Figure 2. The cavity of Tim17 forms the path for protein translocation.

a, Mapping of amino acid sequence conservation of Tim17 and Tim23 onto the structure. Left, view into the Tim17 cavity; right, view into the Tim23 cavity. Dashed line, path along the cavity. b, Surface electrostatics of the TIM23 complex. The views are equivalent to those in a. α1–3 (residues ~107–164) of Tim44 (modelled as polyalanine) were not included in the calculation. c, Conserved acidic and aromatic amino acids lining the Tim17 cavity. Note that Tim17 contains a disulfide bond between Cys10 and Cys77, as shown previously⁴⁷. d and e, All-atom MD simulation of Tim17–Tim23–Tim44 in a model mitochondrial membrane. In d, positions of lipid headgroup phosphorous atoms are shown as spheres. Panel e shows time-averaged thickness of the lipid hydrophobic layer from the membrane center to the IMS along the membrane plane measured by positions of lipid glycerol atoms (a view from the IMS; also see Extended Data Fig. 5 e–i).
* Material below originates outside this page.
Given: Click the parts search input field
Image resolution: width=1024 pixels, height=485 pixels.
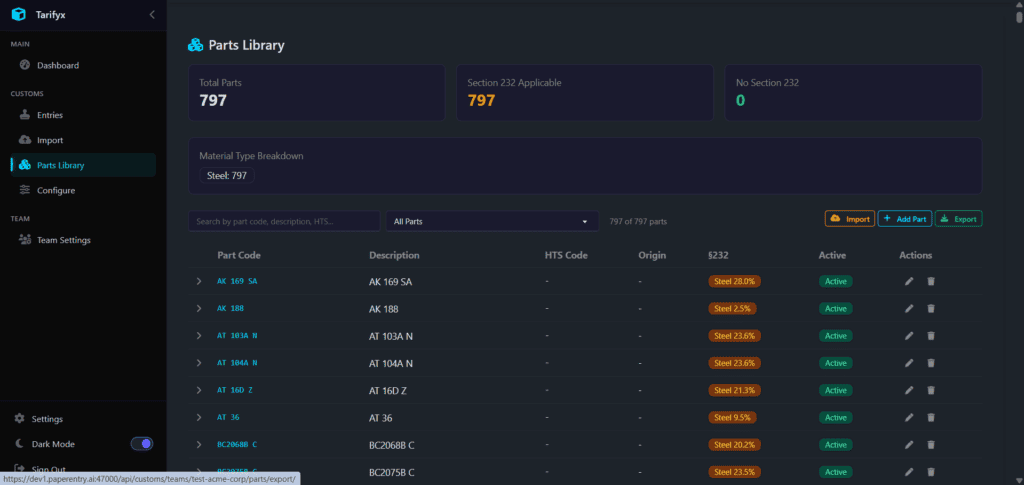Looking at the screenshot, I should pos(283,221).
We note that a low value at the Tim23 cavity is due to the coordinated phosphatidylethanolamine (Fig. 1c). f, Indicated acidic amino acids lining the Tim17 cavity were mutated, and their functionality was tested by a cell growth assay. The addition of doxycycline (Dox) represses expression of chromosomal WT Tim17. Note that slower growth with the ‘empty/−Dox’ condition is likely due to hypomorphic expression of chromosomal TIM17 under a tetracycline promoter. g, Schematic for pulldown experiments of stalled Cyb2Δ-DHFR. h, Cyb2Δ-DHFR was pulled down with nickel resin after forming a stalled translocation intermediate, and samples were analyzed by immunoblotting. In lane 3, ΔΨ_m was dissipated by addition of valinomycin. Data in f and h are representative of three independent experiments.